Molecular cloning of the bovine MYOC and induction of its expression in trabecular meshwork cells.

PURPOSE

Myocilin gene (MYOC) was identified as one of the disease-causing genes of primary open-angle glaucoma. This study was conducted to establish a system for the investigation of the biological role of MYOC in vitro by using bovine eyes, which are easy to obtain and have been widely used to examine the aqueous outflow system. The cDNA sequence of the bovine MYOC was determined and its expression in bovine eyes was examined with a quantitative polymerase chain reaction (PCR) assay.

METHODS

Bovine MYOC cDNA was obtained from cultured bovine trabecular meshwork cells, and part of its sequence was determined using a primer pair designed based on the known sequence of the human MYOC gene.
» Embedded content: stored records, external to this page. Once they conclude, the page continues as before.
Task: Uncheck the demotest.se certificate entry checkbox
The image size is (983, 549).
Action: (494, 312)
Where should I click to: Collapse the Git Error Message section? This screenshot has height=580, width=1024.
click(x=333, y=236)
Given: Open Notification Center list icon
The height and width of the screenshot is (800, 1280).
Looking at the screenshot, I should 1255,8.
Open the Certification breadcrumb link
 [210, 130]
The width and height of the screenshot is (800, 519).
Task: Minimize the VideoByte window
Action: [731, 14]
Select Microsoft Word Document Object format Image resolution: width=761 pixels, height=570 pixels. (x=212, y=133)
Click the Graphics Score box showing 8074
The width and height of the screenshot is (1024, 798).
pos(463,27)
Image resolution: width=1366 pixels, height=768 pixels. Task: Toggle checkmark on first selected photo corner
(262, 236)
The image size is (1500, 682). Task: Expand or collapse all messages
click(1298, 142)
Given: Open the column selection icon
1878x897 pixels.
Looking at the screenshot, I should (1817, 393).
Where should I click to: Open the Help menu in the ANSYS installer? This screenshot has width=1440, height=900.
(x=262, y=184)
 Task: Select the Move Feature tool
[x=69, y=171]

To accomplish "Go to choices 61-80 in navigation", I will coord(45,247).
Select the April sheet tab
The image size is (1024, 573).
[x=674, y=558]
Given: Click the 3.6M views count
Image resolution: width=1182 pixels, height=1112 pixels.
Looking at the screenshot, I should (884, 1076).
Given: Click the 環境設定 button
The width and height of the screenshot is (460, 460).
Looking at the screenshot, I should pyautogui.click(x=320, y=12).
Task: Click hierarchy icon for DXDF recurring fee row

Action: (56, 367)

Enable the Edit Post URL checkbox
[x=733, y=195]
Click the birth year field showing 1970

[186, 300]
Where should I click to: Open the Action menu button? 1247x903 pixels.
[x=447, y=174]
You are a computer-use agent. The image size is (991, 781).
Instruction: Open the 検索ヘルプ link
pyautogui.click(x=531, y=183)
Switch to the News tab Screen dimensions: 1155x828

The 3' and 5' ends of this sequence were determined using the method of 3' and 5' rapid amplification of cDNA ends. The induction of the MYOC gene in cultured bovine trabecular meshwork cells after exposure to dexamethasone was quantitatively examined with real-time quantitative PCR using a probe designed according to the sequence of the determined bovine MYOC gene.

RESULTS

Bovine MYOC protein was composed of 490 amino acids, which was 81.6% identical with that of human MYOC protein. Most of the amino acid residues of which mutation was reported to cause glaucoma were conserved in the bovine MYOC protein. After 2 weeks of treatment with 500 nM dexamethasone, expression of bovine MYOC mRNA was amplified 14-fold (14.1+/-5.1-fold, mean +/- SEM) measured by real-time quantitative PCR.

CONCLUSIONS

The cDNA sequence of the bovine MYOC gene had a high degree of similarity to that of the human MYOC gene. Investigation of the function of bovine MYOC may contribute to identifying the role of MYOC protein in the aqueous outflow system.